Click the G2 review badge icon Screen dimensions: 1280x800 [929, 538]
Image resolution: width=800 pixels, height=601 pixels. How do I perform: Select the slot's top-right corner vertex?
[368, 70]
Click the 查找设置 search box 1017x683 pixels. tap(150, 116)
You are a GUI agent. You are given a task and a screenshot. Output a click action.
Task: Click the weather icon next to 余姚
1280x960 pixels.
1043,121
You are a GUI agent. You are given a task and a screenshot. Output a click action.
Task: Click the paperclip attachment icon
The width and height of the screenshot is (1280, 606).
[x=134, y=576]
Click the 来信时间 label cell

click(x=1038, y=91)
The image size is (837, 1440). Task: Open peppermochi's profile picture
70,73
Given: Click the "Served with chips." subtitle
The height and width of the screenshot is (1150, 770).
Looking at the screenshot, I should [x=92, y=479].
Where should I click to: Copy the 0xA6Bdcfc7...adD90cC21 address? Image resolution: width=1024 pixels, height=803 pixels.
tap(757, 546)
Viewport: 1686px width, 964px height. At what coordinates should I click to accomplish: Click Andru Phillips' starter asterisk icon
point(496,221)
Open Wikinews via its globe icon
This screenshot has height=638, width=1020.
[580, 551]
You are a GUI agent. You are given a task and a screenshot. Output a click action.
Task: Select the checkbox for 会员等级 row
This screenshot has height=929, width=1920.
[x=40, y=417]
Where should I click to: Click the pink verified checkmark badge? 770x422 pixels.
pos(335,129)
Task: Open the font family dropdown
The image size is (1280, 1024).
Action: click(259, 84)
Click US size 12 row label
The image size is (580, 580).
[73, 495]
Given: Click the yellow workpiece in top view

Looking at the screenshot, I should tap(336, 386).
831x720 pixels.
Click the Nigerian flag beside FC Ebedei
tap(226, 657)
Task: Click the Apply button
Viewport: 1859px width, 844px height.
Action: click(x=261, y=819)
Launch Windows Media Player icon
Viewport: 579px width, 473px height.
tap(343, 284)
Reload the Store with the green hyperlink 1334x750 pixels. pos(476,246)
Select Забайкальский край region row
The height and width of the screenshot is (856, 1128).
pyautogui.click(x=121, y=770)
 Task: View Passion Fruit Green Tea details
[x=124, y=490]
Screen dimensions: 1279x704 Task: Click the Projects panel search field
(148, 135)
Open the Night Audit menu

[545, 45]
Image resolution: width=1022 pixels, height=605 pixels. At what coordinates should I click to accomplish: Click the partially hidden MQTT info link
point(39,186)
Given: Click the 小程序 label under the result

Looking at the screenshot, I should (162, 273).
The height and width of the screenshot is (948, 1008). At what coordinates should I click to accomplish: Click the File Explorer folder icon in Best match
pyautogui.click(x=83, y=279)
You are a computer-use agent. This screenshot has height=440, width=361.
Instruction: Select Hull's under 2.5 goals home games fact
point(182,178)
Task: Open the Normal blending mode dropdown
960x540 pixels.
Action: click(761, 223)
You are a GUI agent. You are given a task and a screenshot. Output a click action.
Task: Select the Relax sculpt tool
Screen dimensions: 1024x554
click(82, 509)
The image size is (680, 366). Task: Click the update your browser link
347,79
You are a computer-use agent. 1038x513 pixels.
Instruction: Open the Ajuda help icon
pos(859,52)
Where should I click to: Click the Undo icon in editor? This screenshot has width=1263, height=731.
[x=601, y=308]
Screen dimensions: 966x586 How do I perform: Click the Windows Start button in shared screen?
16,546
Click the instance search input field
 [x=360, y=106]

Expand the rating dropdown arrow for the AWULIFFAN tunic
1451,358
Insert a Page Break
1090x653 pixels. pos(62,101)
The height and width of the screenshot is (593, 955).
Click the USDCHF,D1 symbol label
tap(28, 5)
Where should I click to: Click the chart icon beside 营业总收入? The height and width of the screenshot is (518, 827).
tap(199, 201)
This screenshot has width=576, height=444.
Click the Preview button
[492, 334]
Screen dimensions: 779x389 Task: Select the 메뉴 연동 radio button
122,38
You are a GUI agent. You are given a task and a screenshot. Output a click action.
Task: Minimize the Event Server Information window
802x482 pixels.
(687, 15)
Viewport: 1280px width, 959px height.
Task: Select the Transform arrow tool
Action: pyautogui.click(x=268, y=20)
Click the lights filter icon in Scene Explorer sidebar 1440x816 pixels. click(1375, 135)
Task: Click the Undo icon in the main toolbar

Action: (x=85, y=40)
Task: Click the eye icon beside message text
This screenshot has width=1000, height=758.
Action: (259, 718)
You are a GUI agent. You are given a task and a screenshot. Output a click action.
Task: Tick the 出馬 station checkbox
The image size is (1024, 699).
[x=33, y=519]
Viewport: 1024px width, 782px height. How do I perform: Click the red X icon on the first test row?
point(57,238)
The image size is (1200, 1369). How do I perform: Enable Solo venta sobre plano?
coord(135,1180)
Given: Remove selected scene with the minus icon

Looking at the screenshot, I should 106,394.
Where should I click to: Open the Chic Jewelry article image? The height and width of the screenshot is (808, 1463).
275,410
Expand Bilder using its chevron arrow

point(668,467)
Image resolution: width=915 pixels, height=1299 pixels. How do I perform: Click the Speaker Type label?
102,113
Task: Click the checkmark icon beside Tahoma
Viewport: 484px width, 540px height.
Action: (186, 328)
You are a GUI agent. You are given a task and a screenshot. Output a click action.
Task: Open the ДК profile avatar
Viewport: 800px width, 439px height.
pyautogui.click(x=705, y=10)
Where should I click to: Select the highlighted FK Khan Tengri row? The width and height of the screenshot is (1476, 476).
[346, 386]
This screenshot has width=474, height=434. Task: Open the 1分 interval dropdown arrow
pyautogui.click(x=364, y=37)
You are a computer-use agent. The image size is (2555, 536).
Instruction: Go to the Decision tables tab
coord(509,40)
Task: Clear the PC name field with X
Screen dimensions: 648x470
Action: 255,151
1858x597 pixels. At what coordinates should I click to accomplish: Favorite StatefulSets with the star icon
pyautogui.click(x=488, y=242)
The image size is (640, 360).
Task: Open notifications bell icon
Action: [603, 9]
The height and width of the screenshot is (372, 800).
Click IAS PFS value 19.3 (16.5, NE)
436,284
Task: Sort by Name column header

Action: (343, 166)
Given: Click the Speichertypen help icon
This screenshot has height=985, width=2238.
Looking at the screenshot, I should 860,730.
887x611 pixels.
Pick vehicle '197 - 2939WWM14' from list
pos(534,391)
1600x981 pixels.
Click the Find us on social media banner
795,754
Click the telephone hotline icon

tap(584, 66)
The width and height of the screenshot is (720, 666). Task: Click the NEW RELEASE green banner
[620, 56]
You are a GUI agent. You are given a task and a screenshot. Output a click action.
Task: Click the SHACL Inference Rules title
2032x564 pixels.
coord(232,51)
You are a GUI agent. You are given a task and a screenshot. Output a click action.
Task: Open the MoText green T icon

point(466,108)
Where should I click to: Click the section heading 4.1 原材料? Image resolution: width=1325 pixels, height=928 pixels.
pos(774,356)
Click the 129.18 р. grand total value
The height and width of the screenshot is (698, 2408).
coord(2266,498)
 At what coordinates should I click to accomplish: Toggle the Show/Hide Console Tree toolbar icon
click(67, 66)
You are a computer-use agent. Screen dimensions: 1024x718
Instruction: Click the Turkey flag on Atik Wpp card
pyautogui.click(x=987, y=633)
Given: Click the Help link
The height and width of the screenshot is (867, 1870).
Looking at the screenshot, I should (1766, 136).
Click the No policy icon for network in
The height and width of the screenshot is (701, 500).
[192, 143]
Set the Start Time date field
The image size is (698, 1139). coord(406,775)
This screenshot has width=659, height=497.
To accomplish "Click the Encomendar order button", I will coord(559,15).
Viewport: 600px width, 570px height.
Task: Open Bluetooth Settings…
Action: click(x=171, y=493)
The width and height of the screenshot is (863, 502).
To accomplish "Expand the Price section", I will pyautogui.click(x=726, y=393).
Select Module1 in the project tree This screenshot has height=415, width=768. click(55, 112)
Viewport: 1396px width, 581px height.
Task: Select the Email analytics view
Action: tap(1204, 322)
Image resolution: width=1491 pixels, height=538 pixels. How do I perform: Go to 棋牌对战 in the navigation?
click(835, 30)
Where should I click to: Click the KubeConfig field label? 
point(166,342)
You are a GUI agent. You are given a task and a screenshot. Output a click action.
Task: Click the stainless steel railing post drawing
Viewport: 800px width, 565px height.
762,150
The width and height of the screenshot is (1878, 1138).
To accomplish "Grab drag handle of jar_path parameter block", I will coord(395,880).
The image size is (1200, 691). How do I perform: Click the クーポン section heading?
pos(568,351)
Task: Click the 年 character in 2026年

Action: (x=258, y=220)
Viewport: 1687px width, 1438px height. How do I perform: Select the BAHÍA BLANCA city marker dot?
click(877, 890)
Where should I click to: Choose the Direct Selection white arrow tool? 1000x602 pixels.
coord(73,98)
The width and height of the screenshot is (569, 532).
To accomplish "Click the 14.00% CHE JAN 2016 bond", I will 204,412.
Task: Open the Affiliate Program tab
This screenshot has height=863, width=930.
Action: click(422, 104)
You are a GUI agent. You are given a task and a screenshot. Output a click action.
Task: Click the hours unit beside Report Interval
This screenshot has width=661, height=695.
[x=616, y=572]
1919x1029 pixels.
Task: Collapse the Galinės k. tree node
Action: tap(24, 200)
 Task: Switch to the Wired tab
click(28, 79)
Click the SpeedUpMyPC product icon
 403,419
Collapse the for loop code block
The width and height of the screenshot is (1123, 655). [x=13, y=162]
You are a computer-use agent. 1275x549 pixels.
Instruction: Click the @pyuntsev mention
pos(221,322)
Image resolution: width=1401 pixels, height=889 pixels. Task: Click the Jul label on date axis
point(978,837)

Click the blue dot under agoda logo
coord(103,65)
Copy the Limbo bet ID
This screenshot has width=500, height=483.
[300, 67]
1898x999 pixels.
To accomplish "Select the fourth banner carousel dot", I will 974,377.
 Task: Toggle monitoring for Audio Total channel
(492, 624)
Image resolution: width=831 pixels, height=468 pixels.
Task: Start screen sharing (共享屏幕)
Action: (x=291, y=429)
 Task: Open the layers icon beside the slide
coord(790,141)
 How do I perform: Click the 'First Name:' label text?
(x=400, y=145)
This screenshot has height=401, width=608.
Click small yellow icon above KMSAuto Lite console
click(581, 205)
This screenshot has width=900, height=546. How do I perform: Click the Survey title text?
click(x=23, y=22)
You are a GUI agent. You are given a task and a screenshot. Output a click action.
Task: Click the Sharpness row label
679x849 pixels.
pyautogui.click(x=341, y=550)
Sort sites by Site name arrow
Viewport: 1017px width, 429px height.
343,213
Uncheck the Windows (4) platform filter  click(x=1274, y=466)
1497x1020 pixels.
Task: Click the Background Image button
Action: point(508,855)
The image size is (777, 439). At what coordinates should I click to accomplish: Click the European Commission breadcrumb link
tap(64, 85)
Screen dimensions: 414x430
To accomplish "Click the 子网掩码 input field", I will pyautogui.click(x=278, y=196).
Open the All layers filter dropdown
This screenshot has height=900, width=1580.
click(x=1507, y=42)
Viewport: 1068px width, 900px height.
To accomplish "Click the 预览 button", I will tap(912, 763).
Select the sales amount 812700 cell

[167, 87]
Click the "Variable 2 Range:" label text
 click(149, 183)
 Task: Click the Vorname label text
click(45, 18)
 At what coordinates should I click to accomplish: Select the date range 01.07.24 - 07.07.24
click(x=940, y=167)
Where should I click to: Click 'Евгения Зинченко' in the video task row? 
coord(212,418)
------------------------------------------------------------------------
Instructions for the task => Show all lines from the data that contain "computer".

Expected output =>
You are a computer-use agent. This screenshot has height=440, width=361.
You are a computer-use agent. 1038x513 pixels.
You are a computer-use agent. The image size is (2555, 536).
You are a computer-use agent. Screen dimensions: 1024x718
You are a computer-use agent. 1275x549 pixels.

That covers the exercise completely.